§ **Problem description**
From the line that contains "The height and" through the line that contains "Click the 今日 13:30 kickoff time", output every line of the listing below exactly and leave out all the rest.

§ **Supplied records**
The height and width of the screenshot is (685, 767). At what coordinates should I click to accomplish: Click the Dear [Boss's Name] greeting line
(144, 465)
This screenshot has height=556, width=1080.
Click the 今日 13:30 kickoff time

...

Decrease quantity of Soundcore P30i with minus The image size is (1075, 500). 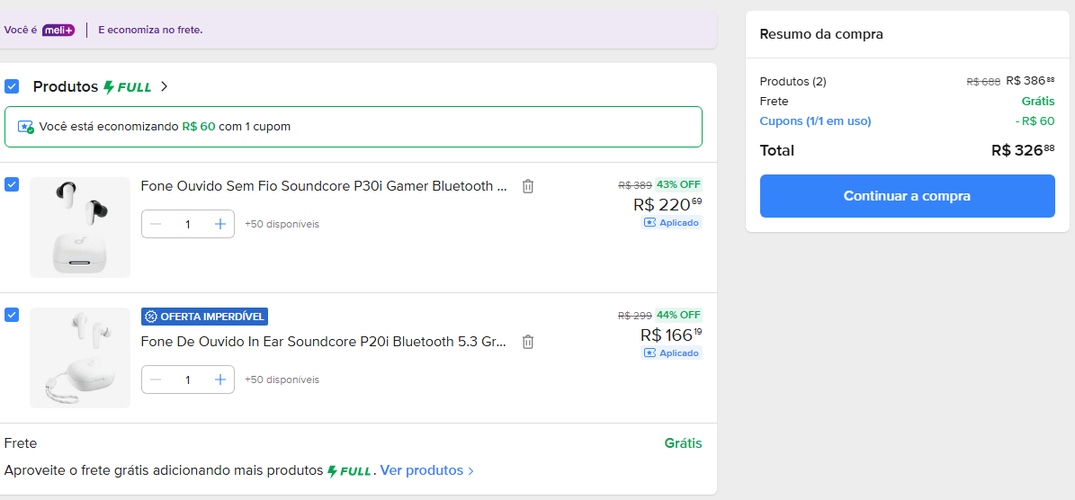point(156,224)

§ **Answer space**
The height and width of the screenshot is (685, 767). At what coordinates should I click to accomplish: Click the Dear [Boss's Name] greeting line
(144, 465)
This screenshot has height=556, width=1080.
Click the 今日 13:30 kickoff time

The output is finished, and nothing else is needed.